Technology

Posted on June 19, 2018 by staff

HQ Trivia ‘rival’ FleetWit targets 100k paying users in UK

Technology

The US tech entrepreneur behind popular gaming trivia app FleetWit is targeting 100,000 paying users in the UK over the next year.

FleetWit was founded in New York City by trivia lover David Metz and Julien Loutre, one of the first Facebook employees in Europe.

The app recently announced its official launch in the UK, with Countdown star Rachel Riley as its celebrity ambassador.

“The appetite for trivia is huge in the UK so it made sense,” Metz told BusinessCloud. “We’ve already grown five times faster in the UK than we did when we first launched in the US in August last year.

“In terms of our expectations, the UK has already exceeded them. We’re hoping to have 100,000 paying users there in a year from now.”

The skills-based trivia app allows users to compete against each other – or against Riley – in head-to-head trivia races for cash prizes.

Unlike HQ Trivia, a live gameshow quiz app which has already amassed a significant following in the UK, FleetWit is on-demand and allows users to play at any time of the day.

Despite HQ’s growing popularity in the US and UK, Metz insists he doesn’t see the app as a rival to be feared.

“Honestly, HQ is not a competitor,” he said. “They’re basically a TV show that’s on your phone and we’re more of a gaming app. They’re scheduled viewing and we’re on-demand, 24 hours a day.

“HQ is actually one of the best things that has happened to FleetWit and I would say in trivia in general.”

HQ Trivia was released in August 2017 on iOS and later for Android on 31 December, with the app officially launching in the UK in early 2018.

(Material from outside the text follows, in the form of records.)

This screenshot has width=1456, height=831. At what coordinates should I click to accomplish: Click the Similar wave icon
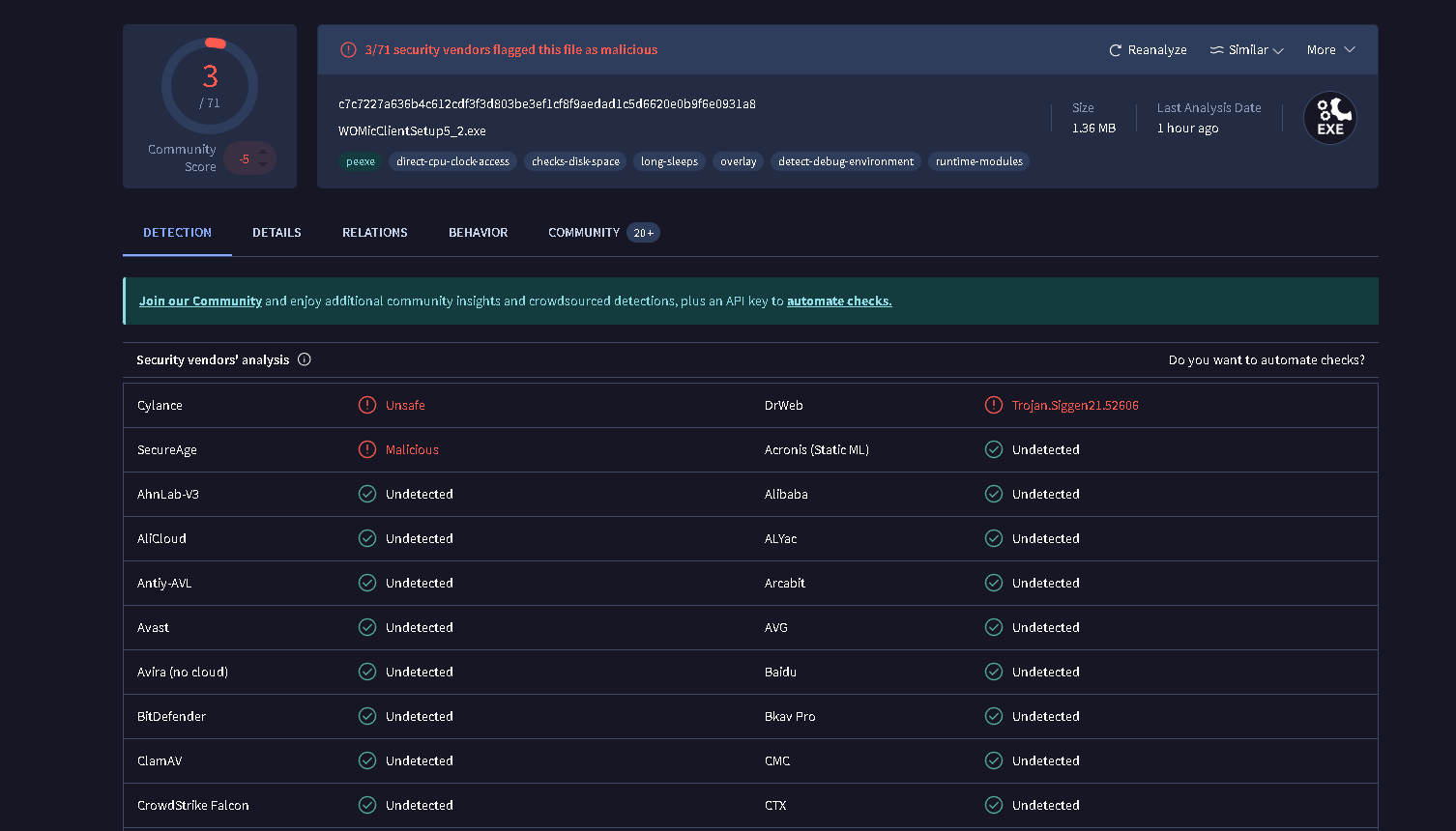tap(1216, 50)
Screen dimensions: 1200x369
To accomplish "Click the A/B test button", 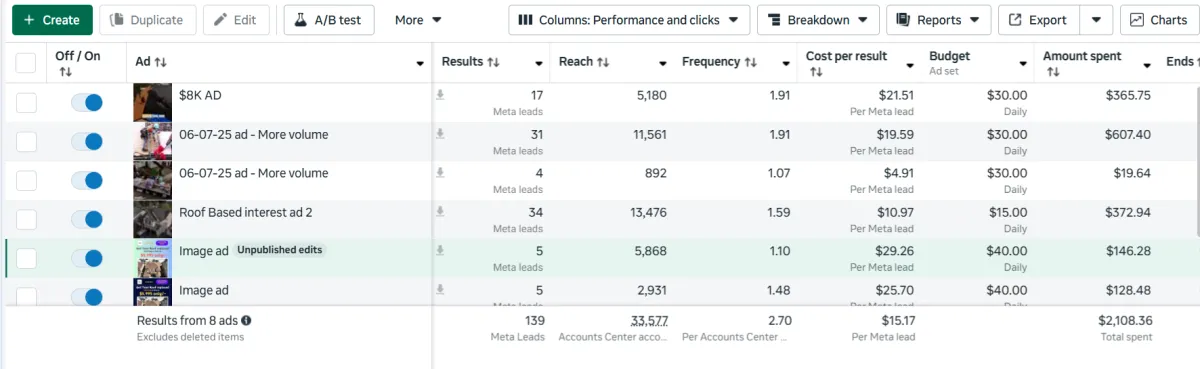I will (329, 20).
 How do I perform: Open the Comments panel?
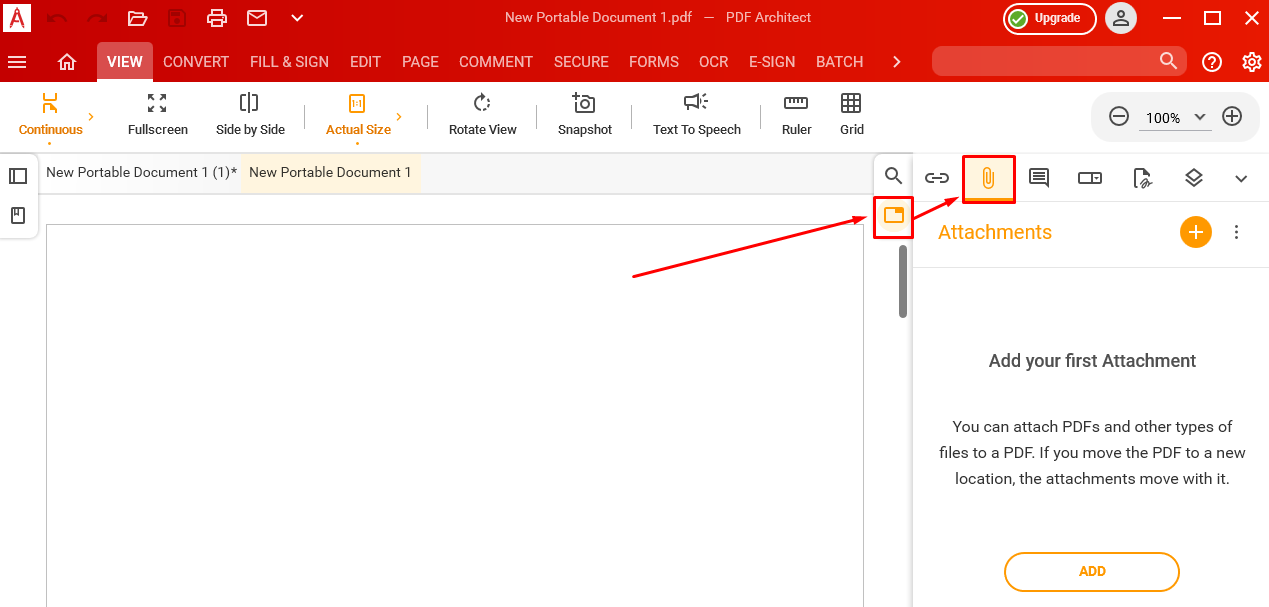(x=1038, y=177)
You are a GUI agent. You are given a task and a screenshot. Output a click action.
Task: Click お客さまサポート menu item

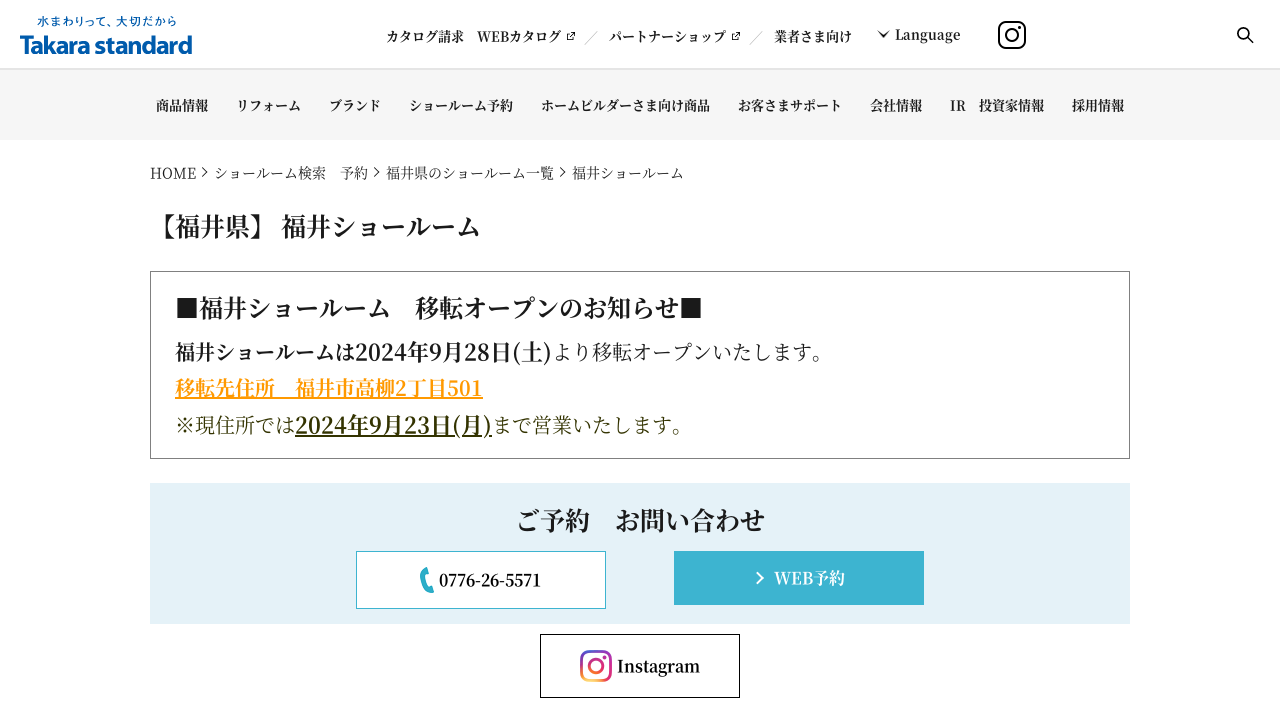tap(790, 105)
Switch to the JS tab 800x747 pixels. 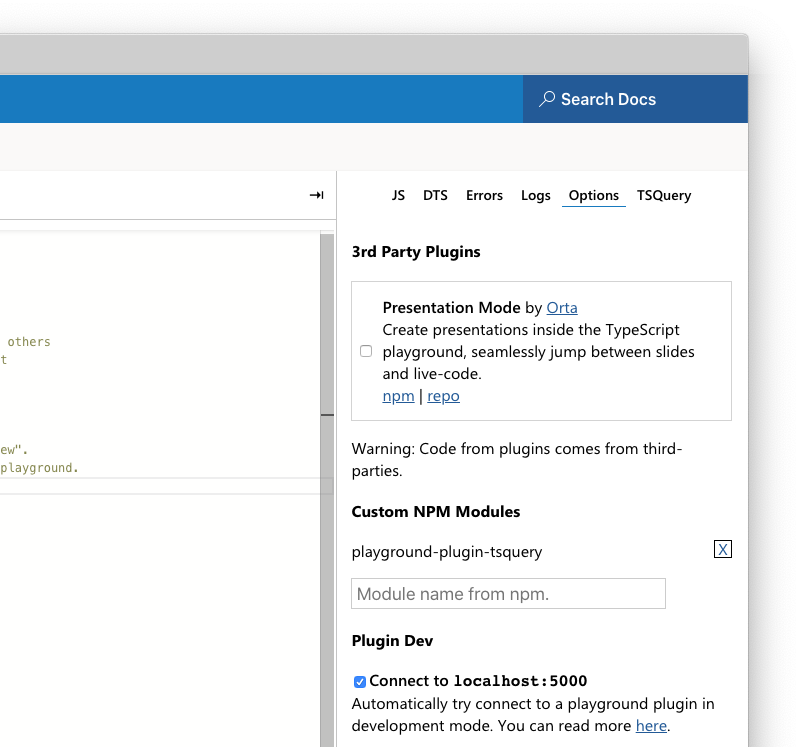398,195
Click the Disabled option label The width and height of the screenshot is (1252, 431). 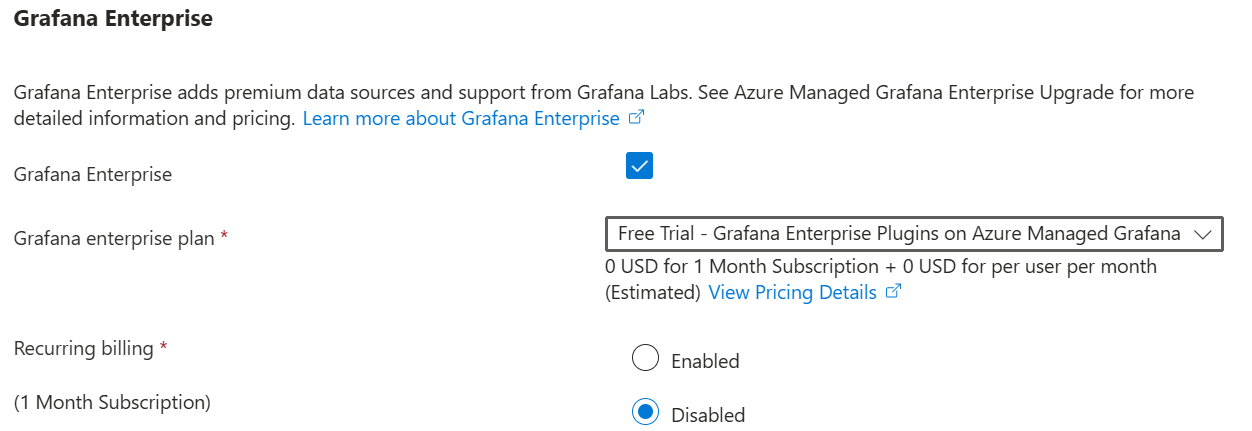pyautogui.click(x=708, y=415)
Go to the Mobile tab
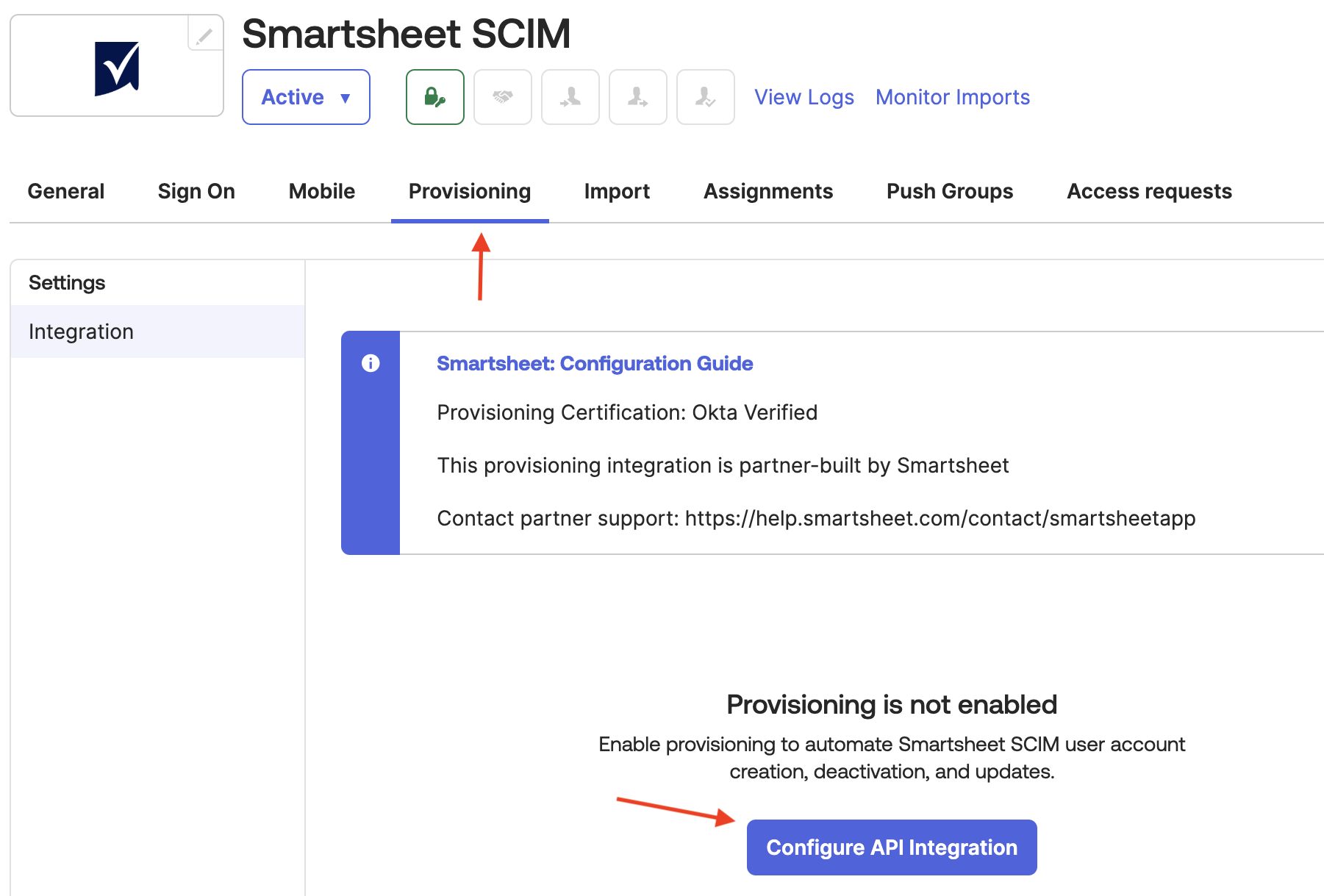The height and width of the screenshot is (896, 1324). point(322,191)
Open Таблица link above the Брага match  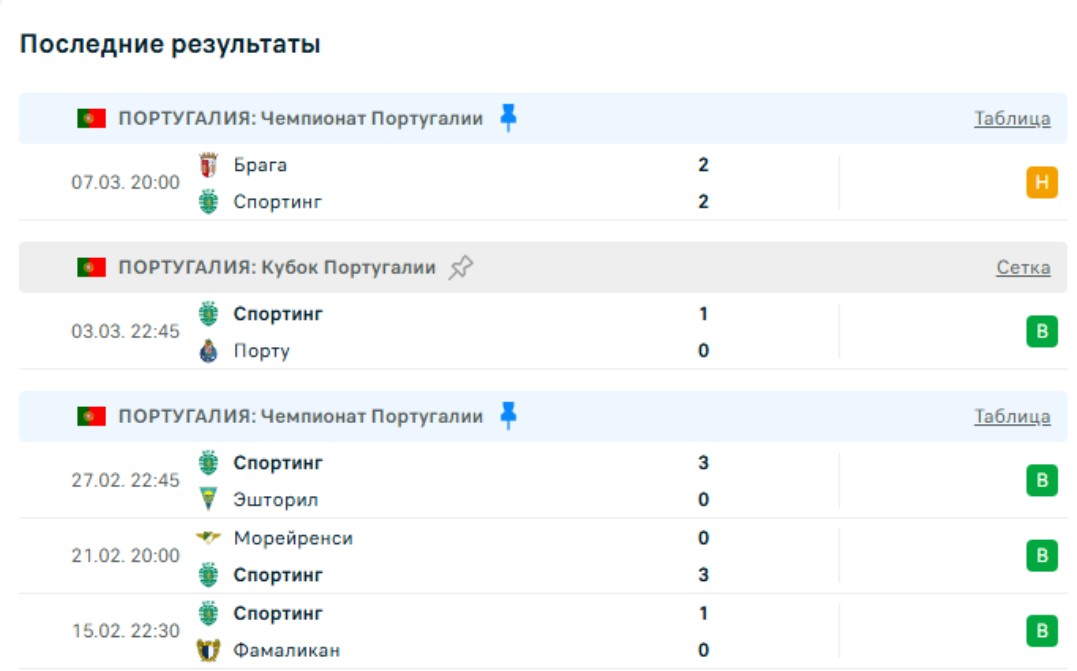1012,119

In March the start-up raised $15 million in funding at a $100 million valuation.

“That’s been really helpful for us, because it shows that trivia is a pretty big industry and you can make a lot of money off of it,” Metz said.

The entrepreneur says plenty of start-ups have tried to monetise their trivia apps and failed – but that FleetWit came up with a “concrete” monetisation plan from the beginning.

“Most people pick the approach of launching an app, try to get millions and millions of people and then sell advertising off of it,” he said. “Unless you’re Google or Facebook and you’ve got billions of eyeballs, it’s a tough thing to pull off.

“What we did was reverse-engineer it. People can play for $1 or a $1 million prize and we take 20 per cent of all the games that go on.”

Metz revealed that FleetWit’s users spend an average of $106 per month.

“It’s clearly a good revenue source for us and now we want to scale as quickly as possible.

“The biggest free trivia app in the world has 300 million downloads. If we can get five per cent of that, that’s 15 million paying users – and we would be wildly successful.”